### ABOUT THIS TASK
The required output is the line that contains "Task: Click the gray footer bar beside Export" through the last line of the data, retyped verbatim and with nothing added.

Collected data

--- START ---

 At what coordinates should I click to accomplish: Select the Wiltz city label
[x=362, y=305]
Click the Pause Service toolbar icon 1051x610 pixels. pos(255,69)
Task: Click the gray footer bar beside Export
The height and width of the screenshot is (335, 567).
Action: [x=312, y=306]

--- END ---

### RESPONSE AREA
Task: Click the gray footer bar beside Export
The height and width of the screenshot is (335, 567).
Action: [x=312, y=306]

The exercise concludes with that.